While we take full responsibility for the database issues, at some level they will never be completely avoidable. But our slow time-to-respond is a very avoidable problem, and we feel especially terrible about this. We're now working hard to make sure our incident response time is never this bad again.

How our slow response time happened and what we're doing to fix it:

  • About a month ago we launched European support hours, but plan to soon extend these hours to start earlier in the European day. We have been primarily a US-based company thus far, but since we have customers in every timezone who equally deserve our attention, we're working hard to provide better support during non-US business hours.
  • We didn't properly train new hires on our support team in contacting the engineering/ops team when discovering issues when they are offline. We now have a written procedure in place to make sure that once anyone on our team knows about a serious issue that they can get ahold of the right teammates at any hour.
  • Our engineering/ops team is on call through PagerDuty to ensure that we're alerted to any emergencies and can be woken up if needed.
  • In the past couple days we started receiving a lot of not-critical alerts via PagerDuty. This meant we were being alerted to relatively minor issues with a specific component in the same way that we'd be alerted to critical performance or downtime events like this morning's. This led to alert fatigue and though our team awoke to the performance alerts in the middle of the night, the important alert was mixed together with the more-frequent non-critical alerts and were thus ignored. Obviously, this is a very bad thing and we're adjusting our alerts and policies such that we can take all alerts seriously.
  • Our response time suffered because our engineering/ops team is small and one member was on vacation. We're working hard on recruiting to add a few really great people to our engineering team. We're hiring for this role and others, especially a dev-ops role. Please get in touch if you're interested.

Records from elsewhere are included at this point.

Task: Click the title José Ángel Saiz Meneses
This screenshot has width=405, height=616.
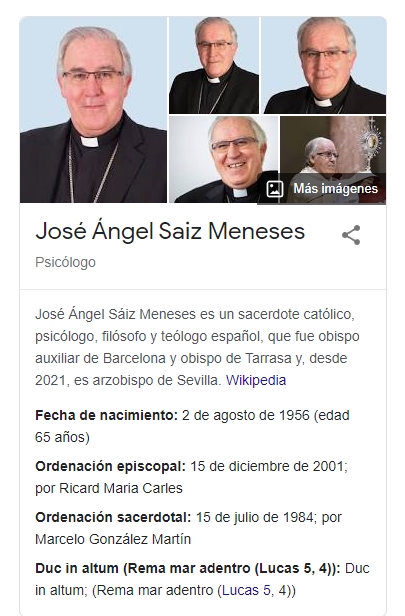Action: [170, 231]
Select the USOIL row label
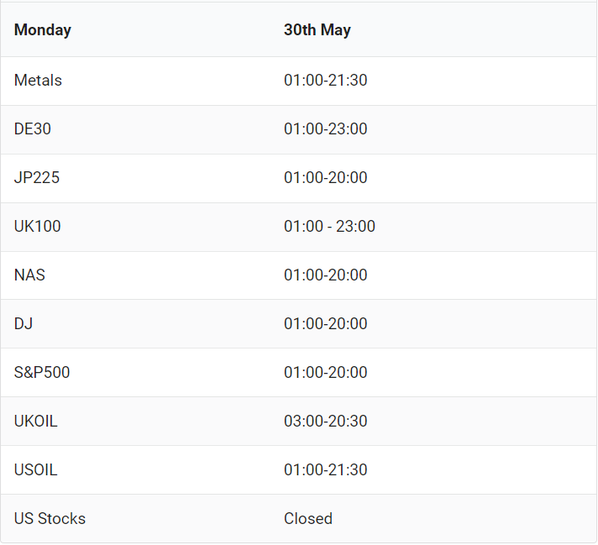Image resolution: width=598 pixels, height=545 pixels. tap(35, 470)
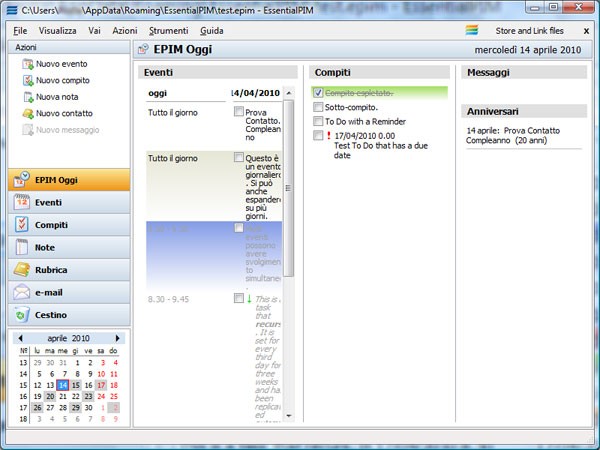Go to previous month in calendar
The width and height of the screenshot is (600, 450).
click(x=21, y=338)
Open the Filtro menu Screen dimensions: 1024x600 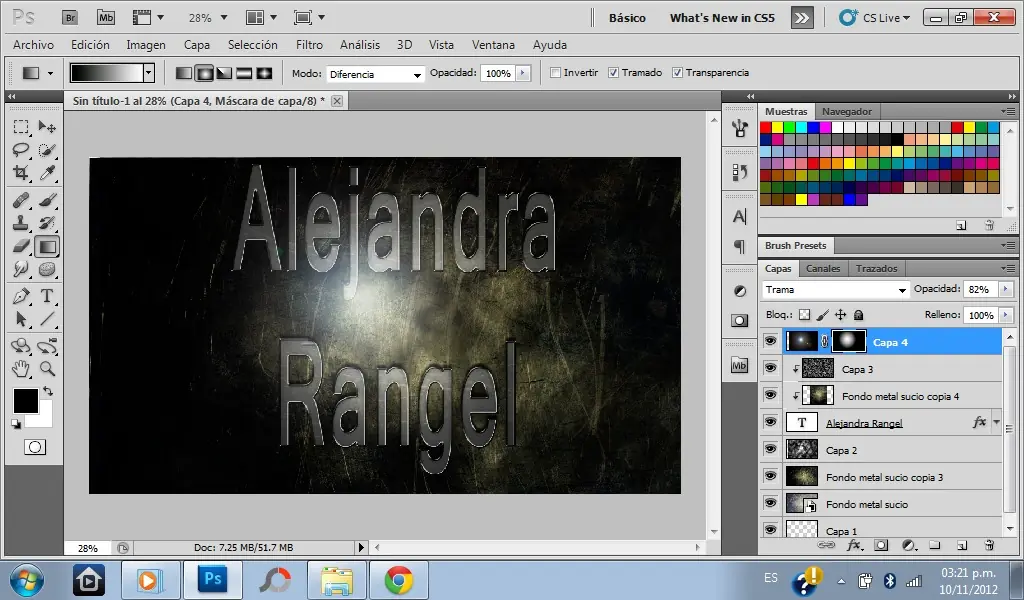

We're very sorry for today's issues and how we disrupted your work day. You rely on Close.io to make you better, and this morning we didn't fulfill that mission.

Please let us know if you have any additional questions or concerns.

– The Close.io Team

Posted Aug 06, 2015 - 05:03 PDT

Resolved
This incident has been resolved.
Posted Aug 05, 2015 - 05:10 PDT
Monitoring
A fix has been implemented and we are monitoring the results.
Posted Aug 05, 2015 - 04:39 PDT
Investigating
We are currently investigating this issue.